How to prove the sum of angles is $\pi$ radians
I made a cardboard triangular tile out of 6 other triangles. Here are the triplets shown in order of CAB, BAC, CAB, BAC, CAB, BAC. The slashes show sides-C joined and the vertical lines show sides-B joined. I found the arcsines of the sine values and my best calculations show that the exterior acute angles add up to $\pi$ radians. The problem is, unless this is proven, I cannot ’know’ that the peaks all meet at a central point and that the figure is 2D and not a pyramid. What approach can I take to prove my conjecture?
/ 565 403 396 | 396 1053 1125 / 1125 675 900 | 900 1925 2125 / 2125 2107 276 | 276 493 565 \
Solution 1:
Like @dxiv, I considered the central angles. Unlike @dxiv, I reached a positive verdict:
Your pieces should fit.
We know your pieces are perfect right triangles that fit together in pairs as follows:
To determine whether they fit together in one whole, we need only determine whether $\alpha+\beta+\gamma = 360^\circ$. Well,
$$\begin{align} \sin(\alpha+\beta+\gamma) &= \sin\alpha\cos\beta\cos\gamma + \cos\alpha\sin\beta\cos\gamma +\cos\alpha\cos\beta\sin\gamma - \sin\alpha\sin\beta\sin\gamma \\ \cos(\alpha+\beta+\gamma) &= \cos\alpha\cos\beta\cos\gamma - \cos\alpha\sin\beta\sin\gamma - \sin\alpha\cos\beta\sin\gamma - \sin\alpha\sin\beta\cos\gamma \end{align}$$
where
$$\cos\alpha = \frac{-a^2+q^2+r^2}{2qr} \qquad \cos\beta = \frac{-b^2+r^2+p^2}{2rp} \qquad \cos\gamma = \frac{-c^2+p^2+q^2}{2pq}$$ $$\sin\alpha = \frac{2|\triangle OBC|}{qr} = \frac{ad}{qr} \qquad \sin\beta = \frac{be}{rp} \qquad \sin\gamma = \frac{cf}{pq}$$
Substituting ... $$a \to 493 + 2107 \qquad b \to 675 + 1925 \qquad c \to 1053 + 403$$ $$d \to 276 \qquad e \to 900 \qquad f \to 396$$ $$p \to 1125 \qquad q \to 565 \qquad r \to 2125$$ ... Mathematica calculates (via precise integer arithmetic) ... $$\sin(\alpha+\beta+\gamma) = 0 \;\;\text{(exactly)} \qquad\qquad \cos(\alpha+\beta+\gamma) = 1\;\;\text{(exactly)}$$ ... so that (subject to the accuracy of your measurements) $\alpha+\beta+\gamma$ is definitely an integer multiple of $360^\circ$. By inspection, the integer multiplier is $1$. $\square$
Solution 2:
[ EDIT ] Thanks @Blue for catching the original typo.
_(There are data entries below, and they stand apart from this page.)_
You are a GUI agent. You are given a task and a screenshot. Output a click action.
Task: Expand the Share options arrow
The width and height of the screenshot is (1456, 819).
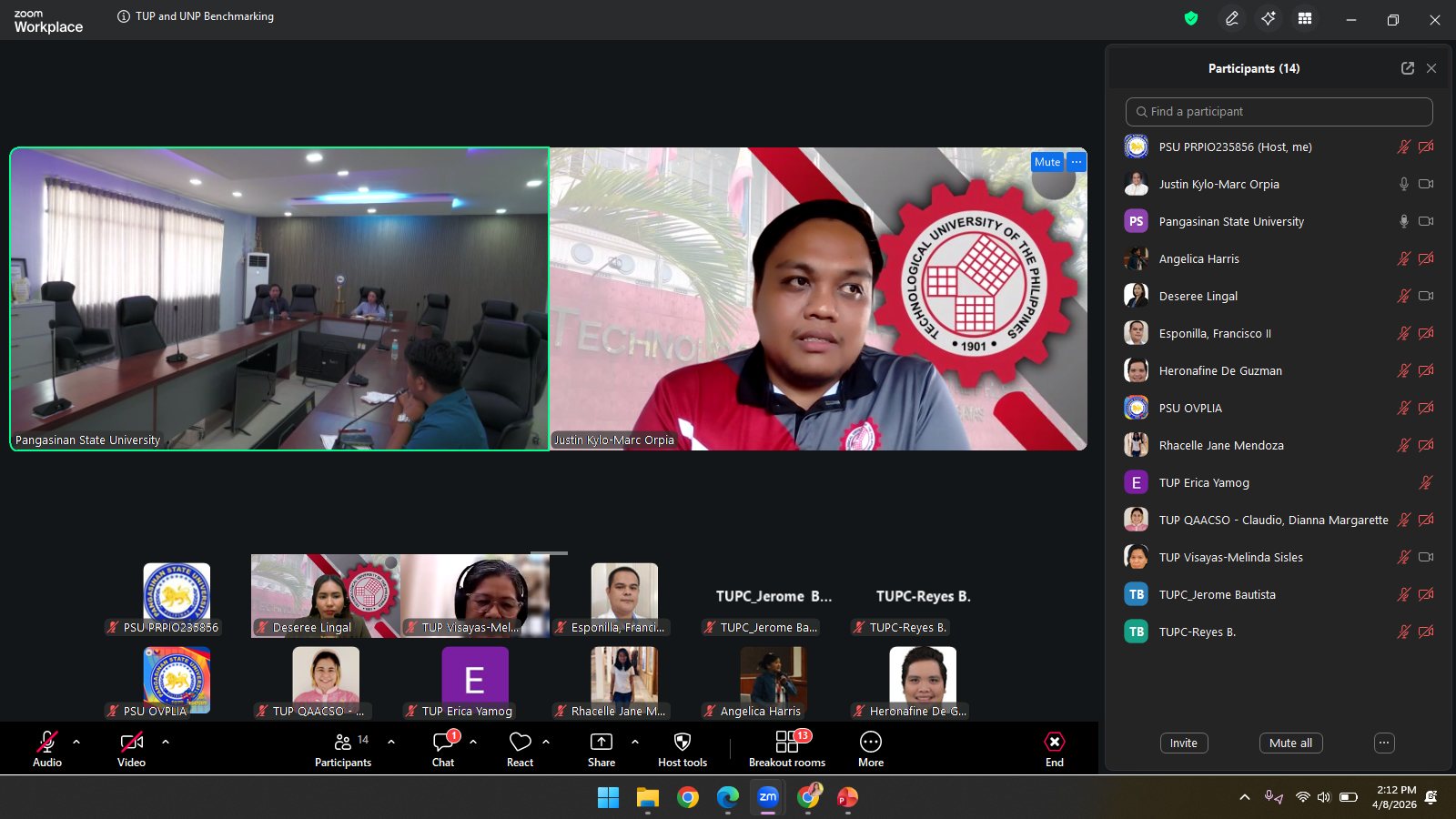click(635, 742)
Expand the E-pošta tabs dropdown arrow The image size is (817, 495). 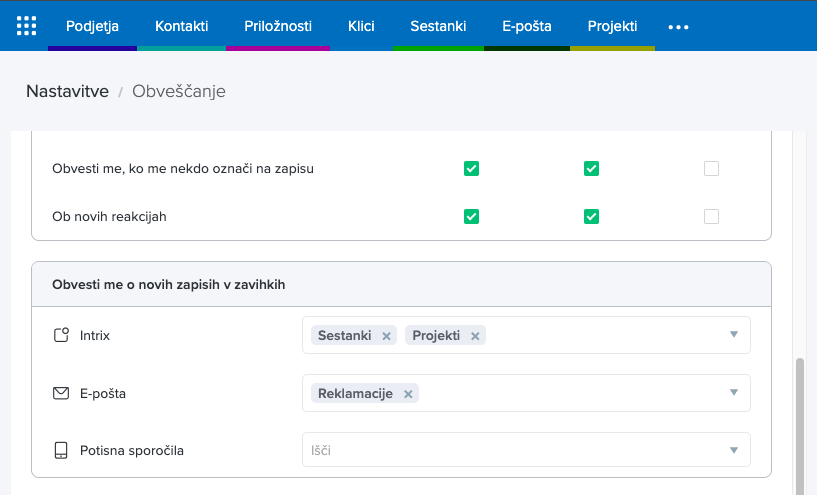click(733, 393)
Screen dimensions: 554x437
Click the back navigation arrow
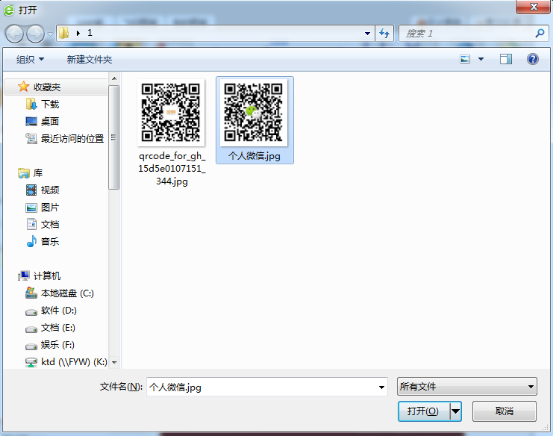pyautogui.click(x=14, y=34)
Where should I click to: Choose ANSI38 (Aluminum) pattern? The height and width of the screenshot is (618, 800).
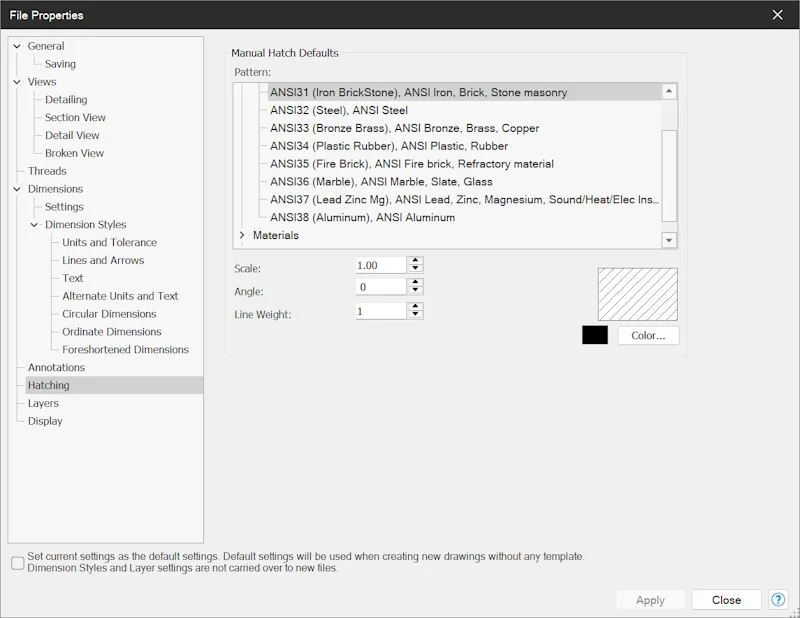coord(362,217)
Corrected and reposted as CW.
According to WA the sum of the center angles equals $\,2 \pi\,$, which proves that the six triangles with the given sides can indeed be arranged as pictured around a common vertex in the plane:
$$ \arctan \frac{403}{396} + \arctan \frac{1053}{396} + \arctan \frac{675}{900} + \arctan \frac{1925}{900} + \arctan \frac{2107}{276} + \arctan \frac{493}{276} = 2 \pi $$
This is an exact calculation which can be verified by hand using the $\tan$ of sum of angles formula.